Video Circuits V15 – Tripler Tester
Thorn Chassis Guide
Remove Teletext Lines & VCR Problems
Ceefax (Teletext)
Suggestions
Website Refresh
Colour TV Brochures
1970s Lounge Recreation
CrustyTV Vintage Television Museum
Linda Lovelace Experience
Humbars on a Sony KV2702
1972 Ultra 6713
D|E|R Service “The Best”
The one that got away
Technical information
The Line Output Stage
The map
Tales of a newly qualified young engineer.
Tales of a Radio Rentals Van Boy
Sanyo SMD
Disastrous Company Rebranding
1969 Philips G22K511
Memories Of The TV Trade
Crazy house
Dirty TV screens
Dual Standard and Single Standard CTV’s
Radios-TV on YouTube
The Winter of 62/63
A domestic audio installation
1979 Ferguson Videostar Deluxe 3V16
Music centre modifications
Unusual record player modification
B&K 467 Adapters
Mishaps In The Trade
1971 Beovision 3200
1971 Bush CTV1120
Mitsubishi CP-145B
Along with the Hitachi I have acquired a Mitsubishi CP-145B. This is another set that I am led to believe was once in the hands of crustytv.
On setting this one up, I was able to find the Sky box signal in colour and the signal from the JVC video but no colour. It did need the hold controls adjusting - they are on the front of this set - and the picture was very grainy, but I had been advised of its poor gain. The tuner door also does not close firmly, leading to the AFC switch not remaining depressed, but that may be fixable if I warm the latch and flex it out slightly.
Until the poor gain is corrected, it will probably be difficult to obtain colour on the JVC output. Picture geometry, though imperfect, is not far out. One oddity, which may not be a problem, was the appearance of coloured dots near the centre of the screen after switch-off - not converged - though there was no sign of any convergence error on testing.

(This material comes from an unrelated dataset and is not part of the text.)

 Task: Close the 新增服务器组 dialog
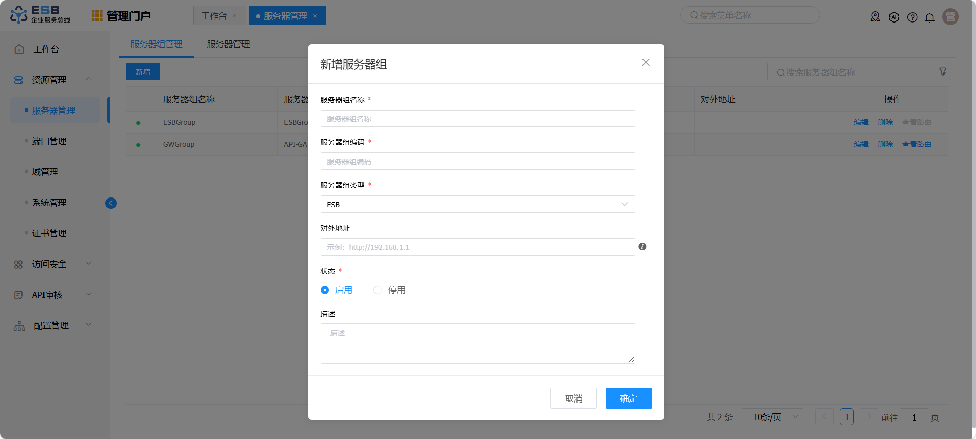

I don't have any servicing information for this set, though I believe it to be similar to the CP-140B which is mentioned in Radio and Television Servicing 1974-75. I am on the lookout for this.
"Yes, a bit of wet string may get you a good TV signal here on four channels, but you'll have to dry it out to get Channel 5!"
Sounds like a lack of "switch off spot suppression" - Different makers had different ways of doing it, and a circuit diagram will be invaluable in tracking it down, unless someone on the forum has a good knowledge of the set in question.
Definitely not a convergence fault though, which is one good thing.
This set has two power switches, which might leave the CRT heater powered aka Instavision?. The main switch is a rocker at the front bottom right.
Best regards
Mike
Did the Hitachi CNP190 display similar artefacts on switch off, it was another Japanese set but not Mitsubishi, it would have been a Hitachi or Toshiba.
Frank
I don’t know about Mitsubishi but the Hitachi models such as the CFP470, CNP680 & CNP190 carried out auto degaussing at switch off and not switch on via the switch on the front of the set. This resulted in the strange effect as the scan decayed. I suppose this was so as not to spoil the instant on effect of the picture, of course if you switched off with the mains switch at the side then degaussing could not occur.
John.
Hitachi PAL-1 and PAL-2 sets degauss on "main power on, pull switch in standby", which is of course the situation at switch off. I haven't noticed anything odd scan wise at switch off apart from a brief but noticeable field collapse on my CSP680. On the other hand I've not had it very long and have decided it needs a dust bunny eviction from one side before I try it again, as part of dealing with the appearance of smoke the second time I tried it. I was too young to notice anything as being odd on the CEP180 we had.
I have not investigated the Mitsubishi that far yet, but I know that at least some of their models had "quick start" like the Hitachis did. The slight plus is that the CP-145B has a standby indicator.
"Yes, a bit of wet string may get you a good TV signal here on four channels, but you'll have to dry it out to get Channel 5!"